Preoperative, operative, and postoperative comparability of surgical procedures in primary trabeculectomy (PT) and multiple treatment (MT) groups*
A final consideration is whether the results of this study and its subsequent conclusions can be extrapolated to the current treatment of open-angle glaucoma patients. summarizes the medications used in the MT group and, in particular, the medical treatment that the surgical failures received prior to trabeculectomy. Pilocarpine and epinephrine were used in 100% and 89%, respectively, of the surgical failures in this study. These parasympathomimetic and sympathomimetic drugs are used much less extensively as part of the current medical treatment of open-angle glaucoma. Furthermore, the guanethidine-epinephrine combination, which was used in 56% of the surgical failures, has never been used in the United States. Therefore, it is clear that the current medical therapy for open-angle glaucoma is different from the medical treatments used within this study.

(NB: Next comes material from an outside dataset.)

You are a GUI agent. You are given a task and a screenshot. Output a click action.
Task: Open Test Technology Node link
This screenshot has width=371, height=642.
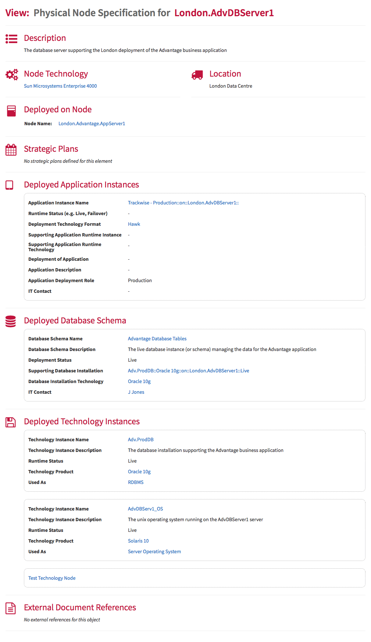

Glaucoma medications used by subjects in multiple treatment (MT) group*
A subsequent study of 124 patients was published in support of the findings of the pivotal study discussed above.4
This study concludes that its results show that topical therapy has an adverse effect on the conjunctiva and that these changes correlate with the failure of trabeculectomies. However, this investigation has the most worrisome of the shortcomings within the previously published study.3
In addition, the more recent study has fewer subjects in the minimal treatment group, has a shorter follow-up period, and includes a group with minimal treatment that is even more highly selected than the previous study. Therefore, it is difficult to accept the publication’s conclusion that good evidence exists showing that early surgery is more likely to be successful and more likely to reduce disease progression in open-angle glaucoma patients.4
In summary, there is no convincing evidence that long-term medical treatment as used today influences the success of contemporary trabeculectomy surgery. Existing evidence makes it appropriate to agree with investigators who believe that preoperative use of topical medication does not influence the outcome of surgery.13
The studies that attempt to justify early surgery are all potentially biased, based on postoperative comparisons of groups that are not comparable at baseline, and include medical treatments that do not reflect current treatment regimens. Therefore, it seems only prudent to employ long-term medical treatment of open-angle glaucoma in our open-angle glaucoma patients, delaying filtering surgery until maximal tolerated medical treatment fails.